One of your goals in designing your dataflow data model should be to have as
fine-grained of a key space as possible during computationally-heavy steps so
that your dataflow can take advantage of as much parallelism as you can add.
Another side-effect of the fact that stateful work is located by-key is that “hot keys” might result in specific workers having higher load, slowing the overall progress of the dataflow. Try to select your key space so that work is distributed over as many keys as possible.
There is no need to keep the same key-partitioning scheme for the entire
dataflow. Use whatever key space makes sense for the next computational step
that ensure the above two guidelines. E.g. feel free to initially partition
your data by user ID to perform some computations, then re-partition by shopping
cart ID, then join
back together by user ID. The
key_on
operator can be used multiple times.
Batch sizes in input sources#
While the API for operators like map
appear to operate over a
single item at a time, Bytewax operators will often operate over and produce batches
of messages internally for performance reasons. Some input sources can be
configured to emit larger or smaller batches of input data, which can influence
performance; look for a batch_size
parameter on the input source.
Returning to our Kafka example- the Kafka consumers that are configured in Bytewax will prefetch batches of messages at a time from Kafka. By default, we attempt to fetch up to 1000 messages at a time in a batch to be emitted into the dataflow.
Some dataflows may benefit from larger or smaller batch sizes, depending on any requirements you may have for latency and throughput. Fetching smaller batches, or even a single message at a time may decrease latency, while increasing batch sizes may improve throughput.
batch_size
is a configurable parameter when instantiating a
KafkaSource
:
from bytewax.connectors.kafka import KafkaSource, KafkaSink, KafkaSinkMessage
from bytewax import operators as op
from bytewax.dataflow import Dataflow
flow = Dataflow("example")
kinp = op.input(
"kafka-in", flow, KafkaSource(["localhost:19092"], ["in-topic"], batch_size=5000)
)
Batching large-overhead operations#
Some dataflows can take advantage of larger input batch sizes by using
operators like flat_map_batch
instead of
map
.
If you are doing things like performing a computation using a GPU
or calling out to a network service that has a batch endpoint,
flat_map_batch
can minimize the relative
amount of overhead due to network or GPU setup by processing a batch of input at once.

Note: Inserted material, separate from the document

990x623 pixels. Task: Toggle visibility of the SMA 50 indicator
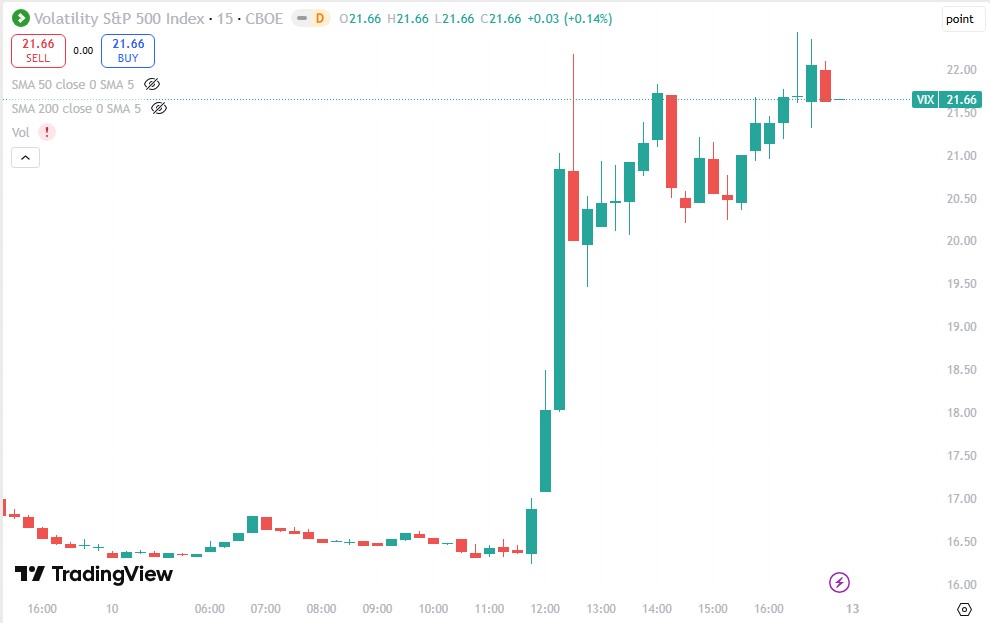point(152,84)
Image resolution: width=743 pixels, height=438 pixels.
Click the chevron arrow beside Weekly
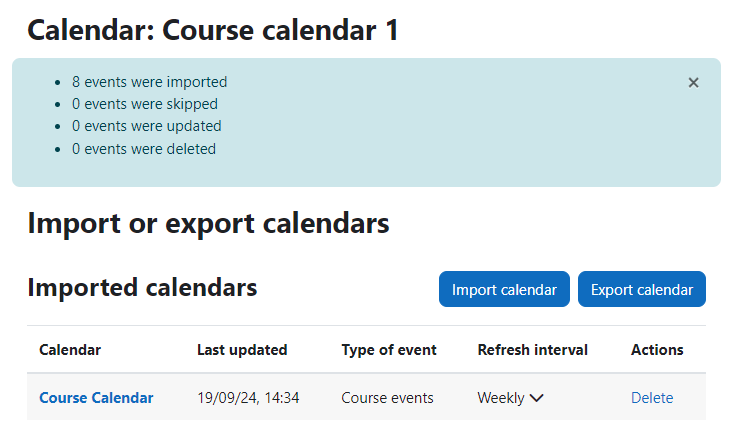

Blocking calls and time.sleep
#
Bytewax operators participate in a cooperative multitasking system and must yield
control periodically in order for other operators to make progress. It is important that
code in an operator does not block execution with calls to functions like time.sleep
.
It is also important to consider the effect of code within an operator that may block waiting for input, like calls over the network to a remote endpoint that may block.